## Jobs
1) In the passage about difficult people, how does the writer describe their own communication preference?
2) Repeat the passage about difficult people word for word, everything from "Every time I" down to "act like this?".
3) Decide whether each statement agrees with the passage about difficult people, and back each answer with the deciding words from the passage. (a) One possible solution for a nosy neighbor is to keep contact to a courteous greeting. (b) The writer still labels such people as difficult. (c) The writer found that the labels made communication easier.

## Excerpted passage

Approach the relationship with curiosity!

We all have people in our lives that we find difficult to communicate with.  It may be a salesperson that we don’t find particularly helpful or a nosy neighbor.  In those cases the solutions could be simply to change the store where we shop and to limit our contact with the neighbor to a courteous greeting.

But what if the difficult person is an important player in our life?  May be a relative, a coworker, or even worse, our boss?

Because we cannot remove these people from my life, I have spent time analyzing the reasons why we would label someone as “difficult” and how we could improve our communication with that person.

I found that in my case if I label someone as difficult is usually because they are different from me.  They may talk slower than me, have a different thought process, or even have a different preference in terms of communication.  I am highly visual and I have found that communicating with people that are highly auditive creates problems for me.

I also noticed that I would immediately label the person.   Some labels were not very complimentary.  I am not proud to recognize that I have used labels like slow, irritating, whining, negative, repetitive, shallow, narrow-minded, stubborn, forgetful, slacker, etc.  You get the point.

Every time I had an encounter with that “difficult” person, the label would pop up.  I would be irritated even before we started talking.  I would be judging the person and expecting the conversation to go south.  Thoughts like “Here she comes again”, “It’s going to take forever to make him understand”, “I bet you she didn’t do what she promised”, “Is he paying attention?”, and so on.

The problem was, that regardless of my thinking, I was forced to communicate with this person and make the relationship work.  So the labels didn’t help.  In fact, they made the communication more difficult.

I started a new practice.  Instead of labeling, I approached the communication with curiosity.  I used these questions:

  • Why do they act like this?
  • Do they find me as annoying as I find them?
  • What can I do to make this happen in the fastest and most pleasant way?

I found that when I shifted my thinking to questions instead of judgments, the communication improved.  I started accepting that:

  • The other person was different
  • The other person was not going to change
  • It was my challenge to make the relationship work
  • Making the relationship work would be proof of my leadership skills

I now switch to curiosity and questions whenever I have to deal with a “difficult” person.  However, I don’t label them as difficult anymore.

I see the interaction as my challenge, and it has worked every time!

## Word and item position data
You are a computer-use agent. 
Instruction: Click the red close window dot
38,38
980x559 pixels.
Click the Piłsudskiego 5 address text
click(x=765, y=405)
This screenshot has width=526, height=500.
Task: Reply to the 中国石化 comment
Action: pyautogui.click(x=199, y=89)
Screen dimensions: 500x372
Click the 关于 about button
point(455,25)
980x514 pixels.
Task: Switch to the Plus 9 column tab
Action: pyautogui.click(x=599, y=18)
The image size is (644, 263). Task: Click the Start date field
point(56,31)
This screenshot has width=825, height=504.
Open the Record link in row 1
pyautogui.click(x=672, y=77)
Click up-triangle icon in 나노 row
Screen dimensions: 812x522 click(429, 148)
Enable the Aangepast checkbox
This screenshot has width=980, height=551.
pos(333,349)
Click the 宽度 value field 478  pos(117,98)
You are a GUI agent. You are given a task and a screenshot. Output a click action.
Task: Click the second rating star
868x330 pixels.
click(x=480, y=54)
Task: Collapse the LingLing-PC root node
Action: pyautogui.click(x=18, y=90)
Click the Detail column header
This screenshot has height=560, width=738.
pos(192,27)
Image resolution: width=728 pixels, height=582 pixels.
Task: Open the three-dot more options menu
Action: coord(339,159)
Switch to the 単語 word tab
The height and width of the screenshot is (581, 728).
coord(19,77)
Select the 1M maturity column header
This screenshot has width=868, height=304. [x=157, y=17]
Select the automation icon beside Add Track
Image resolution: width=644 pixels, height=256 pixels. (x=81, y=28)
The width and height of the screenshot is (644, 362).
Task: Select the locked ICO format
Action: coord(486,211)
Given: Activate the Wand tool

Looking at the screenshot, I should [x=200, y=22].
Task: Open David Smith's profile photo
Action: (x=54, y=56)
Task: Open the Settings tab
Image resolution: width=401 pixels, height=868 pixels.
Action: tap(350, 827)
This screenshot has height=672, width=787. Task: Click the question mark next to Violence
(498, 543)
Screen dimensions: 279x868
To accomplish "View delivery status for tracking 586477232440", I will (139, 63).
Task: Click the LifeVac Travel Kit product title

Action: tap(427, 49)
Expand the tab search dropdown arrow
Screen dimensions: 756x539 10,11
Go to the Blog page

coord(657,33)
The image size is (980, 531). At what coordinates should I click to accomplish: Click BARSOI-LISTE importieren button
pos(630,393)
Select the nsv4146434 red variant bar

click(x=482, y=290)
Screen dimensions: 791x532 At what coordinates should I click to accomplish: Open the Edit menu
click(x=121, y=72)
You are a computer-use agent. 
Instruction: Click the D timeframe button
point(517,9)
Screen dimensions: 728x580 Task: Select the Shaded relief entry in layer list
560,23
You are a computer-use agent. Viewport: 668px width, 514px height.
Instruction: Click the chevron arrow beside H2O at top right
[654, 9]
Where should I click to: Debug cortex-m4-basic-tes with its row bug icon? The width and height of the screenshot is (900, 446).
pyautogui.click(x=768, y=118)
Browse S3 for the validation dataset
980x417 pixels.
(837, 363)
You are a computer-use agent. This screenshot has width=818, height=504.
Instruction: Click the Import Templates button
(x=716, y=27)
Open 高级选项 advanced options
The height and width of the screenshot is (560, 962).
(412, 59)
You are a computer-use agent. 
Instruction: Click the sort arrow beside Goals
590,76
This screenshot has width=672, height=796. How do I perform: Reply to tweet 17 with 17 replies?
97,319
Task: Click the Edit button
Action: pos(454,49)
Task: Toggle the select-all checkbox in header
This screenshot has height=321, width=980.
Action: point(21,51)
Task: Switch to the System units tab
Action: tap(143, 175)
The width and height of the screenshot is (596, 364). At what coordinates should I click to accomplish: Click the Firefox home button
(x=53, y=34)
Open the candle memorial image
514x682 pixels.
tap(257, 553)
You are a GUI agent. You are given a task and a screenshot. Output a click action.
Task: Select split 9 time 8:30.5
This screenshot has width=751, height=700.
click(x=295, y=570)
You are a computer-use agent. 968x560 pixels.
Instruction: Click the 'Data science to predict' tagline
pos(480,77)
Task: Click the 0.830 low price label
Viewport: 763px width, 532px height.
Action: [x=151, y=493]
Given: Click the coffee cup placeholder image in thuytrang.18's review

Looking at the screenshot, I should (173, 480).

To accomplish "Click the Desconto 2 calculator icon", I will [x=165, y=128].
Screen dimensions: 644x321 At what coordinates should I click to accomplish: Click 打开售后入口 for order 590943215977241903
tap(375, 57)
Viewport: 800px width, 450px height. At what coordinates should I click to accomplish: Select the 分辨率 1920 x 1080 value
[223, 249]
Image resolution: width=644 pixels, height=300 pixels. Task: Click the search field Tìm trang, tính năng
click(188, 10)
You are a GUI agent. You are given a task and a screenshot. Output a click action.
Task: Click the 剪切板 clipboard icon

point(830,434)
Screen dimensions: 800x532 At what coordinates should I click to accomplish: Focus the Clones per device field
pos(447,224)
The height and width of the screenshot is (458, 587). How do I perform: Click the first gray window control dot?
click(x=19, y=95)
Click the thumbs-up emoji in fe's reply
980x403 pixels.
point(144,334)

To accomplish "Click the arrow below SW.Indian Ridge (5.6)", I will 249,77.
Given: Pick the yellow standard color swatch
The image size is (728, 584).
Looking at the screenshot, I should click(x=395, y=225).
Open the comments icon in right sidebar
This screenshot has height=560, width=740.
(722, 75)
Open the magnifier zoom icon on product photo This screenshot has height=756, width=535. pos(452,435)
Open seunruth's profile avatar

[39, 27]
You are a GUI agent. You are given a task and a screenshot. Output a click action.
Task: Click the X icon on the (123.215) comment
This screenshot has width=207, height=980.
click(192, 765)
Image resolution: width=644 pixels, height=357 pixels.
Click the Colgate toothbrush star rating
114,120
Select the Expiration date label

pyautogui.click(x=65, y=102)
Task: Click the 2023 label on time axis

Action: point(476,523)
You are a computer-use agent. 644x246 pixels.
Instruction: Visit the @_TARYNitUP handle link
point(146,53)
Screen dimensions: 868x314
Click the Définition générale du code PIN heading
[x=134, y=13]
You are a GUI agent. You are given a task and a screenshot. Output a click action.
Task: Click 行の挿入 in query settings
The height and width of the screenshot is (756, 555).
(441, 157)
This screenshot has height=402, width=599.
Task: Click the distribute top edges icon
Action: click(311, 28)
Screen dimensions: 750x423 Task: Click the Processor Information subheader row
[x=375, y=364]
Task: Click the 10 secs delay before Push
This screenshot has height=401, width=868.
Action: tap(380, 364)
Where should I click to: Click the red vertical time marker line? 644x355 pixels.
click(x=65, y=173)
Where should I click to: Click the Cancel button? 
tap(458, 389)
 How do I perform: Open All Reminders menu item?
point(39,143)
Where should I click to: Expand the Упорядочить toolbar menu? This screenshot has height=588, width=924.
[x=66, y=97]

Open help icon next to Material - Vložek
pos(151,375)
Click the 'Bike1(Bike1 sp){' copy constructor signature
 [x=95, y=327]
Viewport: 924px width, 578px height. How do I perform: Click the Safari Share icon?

## Solved problems
1) The writer is highly visual.

2)
Every time I had an encounter with that “difficult” person, the label would pop up.  I would be irritated even before we started talking.  I would be judging the person and expecting the conversation to go south.  Thoughts like “Here she comes again”, “It’s going to take forever to make him understand”, “I bet you she didn’t do what she promised”, “Is he paying attention?”, and so on.

The problem was, that regardless of my thinking, I was forced to communicate with this person and make the relationship work.  So the labels didn’t help.  In fact, they made the communication more difficult.

I started a new practice.  Instead of labeling, I approached the communication with curiosity.  I used these questions:

  • Why do they act like this?

3)
(a) Yes: "to limit our contact with the neighbor to a courteous greeting"
(b) No: "However, I don’t label them as difficult anymore."
(c) No: "In fact, they made the communication more difficult."